Monday, July 11, 2022

"Dorothy and Jack" by Gina Dalfonzo


It may sound like a kind of heresy, but I read Dorothy Sayers (1893-1957) before I read C.S. Lewis (1898-1963). In the 1970s, there was a revival of mysteries from the Golden Age (1920s-1940s, possibly including the 1950s). I was reading Agatha Christie, Raymond Chandler, Dashiell Hammett, Margery Allingham, G.K. Chesterton’s Father Brown stories, and many others. I connected to Sayers’ Lord Peter Wimsey stories through Chesterton. In the late 1970s, I was reading Francis Schaeffer, and it was through Schaeffer that I began reading Lewis. 

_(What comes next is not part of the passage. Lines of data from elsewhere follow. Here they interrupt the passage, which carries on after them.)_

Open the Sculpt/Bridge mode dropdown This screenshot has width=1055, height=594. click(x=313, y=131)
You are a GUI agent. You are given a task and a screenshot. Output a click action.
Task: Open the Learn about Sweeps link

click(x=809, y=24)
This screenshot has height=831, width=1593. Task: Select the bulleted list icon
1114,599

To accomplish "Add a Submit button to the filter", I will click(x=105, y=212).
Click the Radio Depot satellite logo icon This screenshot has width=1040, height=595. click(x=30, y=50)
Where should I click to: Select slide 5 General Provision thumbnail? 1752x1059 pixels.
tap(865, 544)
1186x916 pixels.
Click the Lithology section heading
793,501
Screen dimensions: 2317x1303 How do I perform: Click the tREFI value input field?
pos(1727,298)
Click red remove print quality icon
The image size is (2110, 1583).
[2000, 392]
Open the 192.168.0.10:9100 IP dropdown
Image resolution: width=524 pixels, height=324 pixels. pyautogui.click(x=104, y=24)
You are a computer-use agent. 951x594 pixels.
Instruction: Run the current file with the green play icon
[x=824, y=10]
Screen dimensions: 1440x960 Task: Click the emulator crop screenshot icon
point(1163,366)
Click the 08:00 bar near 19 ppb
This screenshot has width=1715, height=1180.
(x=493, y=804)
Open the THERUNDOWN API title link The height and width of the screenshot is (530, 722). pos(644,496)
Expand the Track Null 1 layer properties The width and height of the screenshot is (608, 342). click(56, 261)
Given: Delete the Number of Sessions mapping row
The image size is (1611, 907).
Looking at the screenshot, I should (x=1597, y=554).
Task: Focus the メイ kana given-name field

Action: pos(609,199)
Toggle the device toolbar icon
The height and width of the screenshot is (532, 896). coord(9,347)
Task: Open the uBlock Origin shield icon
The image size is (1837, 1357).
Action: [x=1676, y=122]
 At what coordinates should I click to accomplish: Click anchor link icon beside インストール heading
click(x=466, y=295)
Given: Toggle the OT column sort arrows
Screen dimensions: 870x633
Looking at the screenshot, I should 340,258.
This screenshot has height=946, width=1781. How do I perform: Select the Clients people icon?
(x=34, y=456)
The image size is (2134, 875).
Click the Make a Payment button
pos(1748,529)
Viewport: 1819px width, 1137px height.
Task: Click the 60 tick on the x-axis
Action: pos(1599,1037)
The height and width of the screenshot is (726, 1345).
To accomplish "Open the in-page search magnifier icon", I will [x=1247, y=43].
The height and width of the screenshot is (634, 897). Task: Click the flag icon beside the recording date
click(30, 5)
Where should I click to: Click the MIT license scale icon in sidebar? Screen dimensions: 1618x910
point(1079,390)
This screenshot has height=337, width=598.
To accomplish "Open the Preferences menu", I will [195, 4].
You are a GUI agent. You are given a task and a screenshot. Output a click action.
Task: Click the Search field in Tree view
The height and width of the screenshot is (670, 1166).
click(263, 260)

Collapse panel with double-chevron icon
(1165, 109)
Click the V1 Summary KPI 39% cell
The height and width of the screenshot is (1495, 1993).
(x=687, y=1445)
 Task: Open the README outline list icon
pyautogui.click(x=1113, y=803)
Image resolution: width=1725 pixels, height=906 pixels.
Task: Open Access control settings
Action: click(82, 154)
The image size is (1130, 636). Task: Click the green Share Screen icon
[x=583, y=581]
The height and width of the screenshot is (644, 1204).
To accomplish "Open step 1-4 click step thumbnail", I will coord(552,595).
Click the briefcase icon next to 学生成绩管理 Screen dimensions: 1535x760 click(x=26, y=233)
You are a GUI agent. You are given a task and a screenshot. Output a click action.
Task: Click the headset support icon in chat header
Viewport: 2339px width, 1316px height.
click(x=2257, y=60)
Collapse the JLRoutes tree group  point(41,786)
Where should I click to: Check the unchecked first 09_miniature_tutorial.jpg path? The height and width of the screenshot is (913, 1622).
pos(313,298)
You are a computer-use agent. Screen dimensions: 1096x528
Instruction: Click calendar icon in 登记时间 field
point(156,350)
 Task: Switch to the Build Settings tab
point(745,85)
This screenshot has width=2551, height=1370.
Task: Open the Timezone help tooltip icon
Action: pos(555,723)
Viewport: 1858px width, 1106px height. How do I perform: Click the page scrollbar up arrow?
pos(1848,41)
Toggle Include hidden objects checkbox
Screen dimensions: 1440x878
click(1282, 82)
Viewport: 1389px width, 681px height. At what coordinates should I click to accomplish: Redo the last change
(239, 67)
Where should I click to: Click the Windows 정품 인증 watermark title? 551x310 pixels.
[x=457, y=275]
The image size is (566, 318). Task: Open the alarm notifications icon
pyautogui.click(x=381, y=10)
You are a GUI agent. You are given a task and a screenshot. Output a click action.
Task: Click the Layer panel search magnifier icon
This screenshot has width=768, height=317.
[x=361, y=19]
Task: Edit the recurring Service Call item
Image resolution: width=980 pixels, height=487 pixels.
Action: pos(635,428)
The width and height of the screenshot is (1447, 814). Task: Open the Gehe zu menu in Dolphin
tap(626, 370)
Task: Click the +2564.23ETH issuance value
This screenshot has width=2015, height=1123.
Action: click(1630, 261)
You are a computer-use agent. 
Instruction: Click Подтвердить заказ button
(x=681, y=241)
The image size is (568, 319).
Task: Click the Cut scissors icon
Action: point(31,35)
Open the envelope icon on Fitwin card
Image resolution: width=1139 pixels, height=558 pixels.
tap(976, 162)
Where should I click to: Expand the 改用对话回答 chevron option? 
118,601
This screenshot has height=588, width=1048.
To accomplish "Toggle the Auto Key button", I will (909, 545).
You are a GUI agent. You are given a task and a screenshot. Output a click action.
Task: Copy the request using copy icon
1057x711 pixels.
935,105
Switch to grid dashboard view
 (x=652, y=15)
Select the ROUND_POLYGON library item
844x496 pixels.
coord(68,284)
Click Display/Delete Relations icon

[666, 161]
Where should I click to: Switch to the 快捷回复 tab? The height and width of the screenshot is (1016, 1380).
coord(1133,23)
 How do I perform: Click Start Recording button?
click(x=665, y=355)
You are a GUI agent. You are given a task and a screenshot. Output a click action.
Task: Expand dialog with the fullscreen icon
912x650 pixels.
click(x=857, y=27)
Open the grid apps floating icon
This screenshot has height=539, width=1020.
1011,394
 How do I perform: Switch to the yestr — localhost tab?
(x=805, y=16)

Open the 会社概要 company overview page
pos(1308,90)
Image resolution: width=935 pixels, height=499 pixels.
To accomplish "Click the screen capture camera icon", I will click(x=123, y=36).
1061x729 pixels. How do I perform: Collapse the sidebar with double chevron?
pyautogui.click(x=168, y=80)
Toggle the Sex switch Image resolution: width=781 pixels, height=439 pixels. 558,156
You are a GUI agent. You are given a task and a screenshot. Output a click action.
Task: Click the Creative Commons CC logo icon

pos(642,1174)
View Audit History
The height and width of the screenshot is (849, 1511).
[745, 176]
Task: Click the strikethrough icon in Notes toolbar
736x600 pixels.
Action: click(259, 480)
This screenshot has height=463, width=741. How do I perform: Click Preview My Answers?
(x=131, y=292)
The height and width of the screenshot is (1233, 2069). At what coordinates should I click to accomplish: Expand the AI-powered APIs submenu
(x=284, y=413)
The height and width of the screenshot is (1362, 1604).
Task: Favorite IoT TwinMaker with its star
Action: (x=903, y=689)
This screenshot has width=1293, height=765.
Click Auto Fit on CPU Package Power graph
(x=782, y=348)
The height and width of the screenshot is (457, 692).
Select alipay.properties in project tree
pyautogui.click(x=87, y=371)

While I came to know a lot about Lewis and the Inklings, and his friendship with Tolkien, what I didn’t know was the connection between Lewis and Sayers. One connecting point was Charles Williams, a sort of “add-on Inkling” who moved to Oxford with the University Press in 1940. He became great friends with Lewis, but not so much with Tolkien. It was Williams who inspired Sayers to undertake her translation of The Divine Comedy by Dante, although his death in 1945 happened before she began to publish.

 

The original connecting point was a fan letter written by Sayers to Lewis in 1942. For the next 15 years, until Sayers’ death in 1957, they developed and maintained a friendship nurtured in writing, faith, education, family background, interests, and philosophy. Gina Dalfonzo tells their story in Dorothy and Jack: The Transforming Friendship of Dorothy L. Sayers and C.S. Lewis, and she notes that it would be difficult to find a man and a woman more alike in virtually all aspects of their lives. 

 

Gina Dalfonzo

The story of their friendship is the story of two towering intellects who connected initially through that fan letter. Dalfonzo notes that the letter itself has been lost; we don’t know which of Lewis’s works inspired her to write. Lewis said that this letter was the first fan letter he received from someone famous.

 

Their correspondence continued and grew. It was a friendship of equals – equals in intellect, faith, and fame. Their correspondence and occasional face-to-face meetings continued. Dalfonzo ably guides us through their friendship, the letters, and the context of their meetings and discussions. As the meetings of the Inklings became more sporadic, Sayers may have provided the intellectual sounding board that Lewis thrived on. And vice versa. 

 

It's a wonderful book, filled with insights about both authors.

 

Dalfonzo is the author of One by One: Welcoming the Singles in Your Church and the editor of The Gospel in Dickens: Selections from His Works. She serves as a columnist at Christ & Pop Culture and is the founder and editor of Dickensblog, a “blog for all things Dickens.” She’s written for The AtlanticChristianity TodayFirst ThingsWeekly Standard, and Sehnsucht: The C.S. Lewis Journal, among many others. She received a B.S. degree in English from Messiah College and an M.A. degree in English from George Mason University. She lives in Virginia.

 

Dorothy and Jack is an important contribution to our understanding of not only both authors individually but to that overall climate in England in the 1940s and 1950s that did much to fan the flames of Christian faith on both sides of the Atlantic.